• **Yönerge 1**: Manevi değerlerin yitirilmesi üzerine yazıda "değerlerimiz" olarak sayılan şeyler hangileridir?
• **Yönerge 2**: Manevi değerlerin yitirilmesi üzerine yazıya göre çağın hastalığı olan huzursuzluğun kaynağı nedir?
• **Yönerge 3**: Manevi değerlerin yitirilmesi üzerine yazıyı kaldığı yerden sürdürün.

• **Belge metni**:
::::::::

Nesibe Aldemir

YOK ARTIK

Nesibe Aldemir

 Dünya değişiyor velhasıl. Buna bağlı insanlar da değiyor, ihtiyaçlar da değişiyor. Bu değişim sürecine yetişmek bir hayli zorlaştı. Ya da bizler durumu abarttık.

 Sahip olduğumuz gelenek, görenek, âdet ve kültür gibi değerlerimiz sekülerizmin kıskacında adeta bir buhar olmuş durumda. Görselliğin ön planda olduğu gösterişli hayatlar insanları bir türlü memnun etmediği gibi israf kapılarını da adına kadar aralamaktadır.

 Çağın hastalığı olan huzursuzluğun kaynağı manevi değerlerin yitirilmesidir. Maddeye olan bağlığımız artıkça maneviyattan kopan bağlarımız bir illet misali boynumuzu sarmaktadır. Bu da rahat bir nefes almamıza engel olmaktadır.

::::::::

• **Veri kümesi kesiti**:
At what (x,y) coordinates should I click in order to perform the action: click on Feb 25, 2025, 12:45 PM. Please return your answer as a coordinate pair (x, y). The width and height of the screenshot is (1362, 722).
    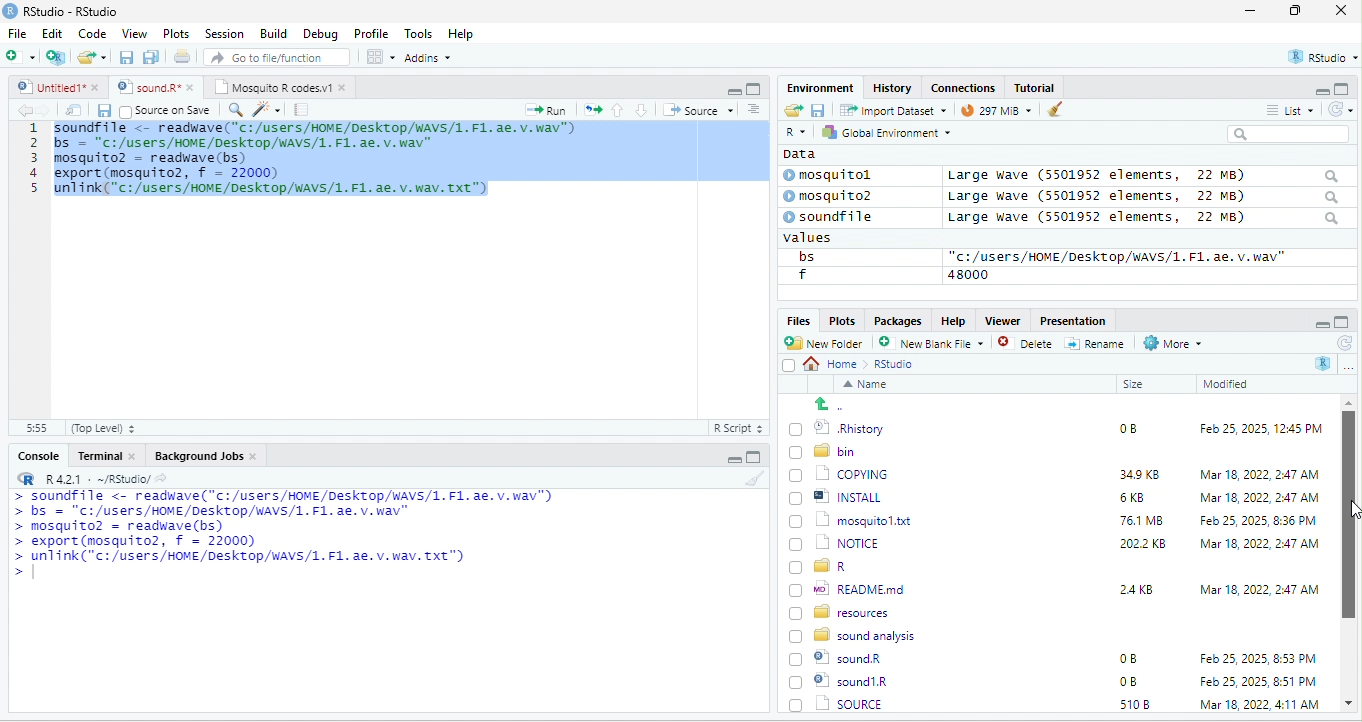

::::::::

• **Görev çıktısı 1**: gelenek, görenek, âdet, kültür

• **Görev çıktısı 2**: Manevi değerlerin yitirilmesidir.

• **Görev çıktısı 3**:
 Çok değil birkaç gün öncesiydi. Öğrendim ki pasta bıçağı ayrı olurmuş efendim. Ne geri kalmışım dedim kendime. Sonrasında kadınların mutfak gereçlerindeki abartısına şahit oldum. Çeşit çeşit mutfak ev gereçleri, renk renk tabakları da geçtim sırf göze hitap etsin diye gereğinden fazla gereksiz eşyalar. Yok artık denilecek türden israflar.

 Görselliği ile sadece göz doyuran sofraları kurmak için harcanan paralar, harcanan vakitler… Sırf desinler için yaşamak… Samimiyetten evla tutulan gösteriş, göze girmek lakin gönülden göçmek…  Sahi bunca telaşın var mı bir açıklaması?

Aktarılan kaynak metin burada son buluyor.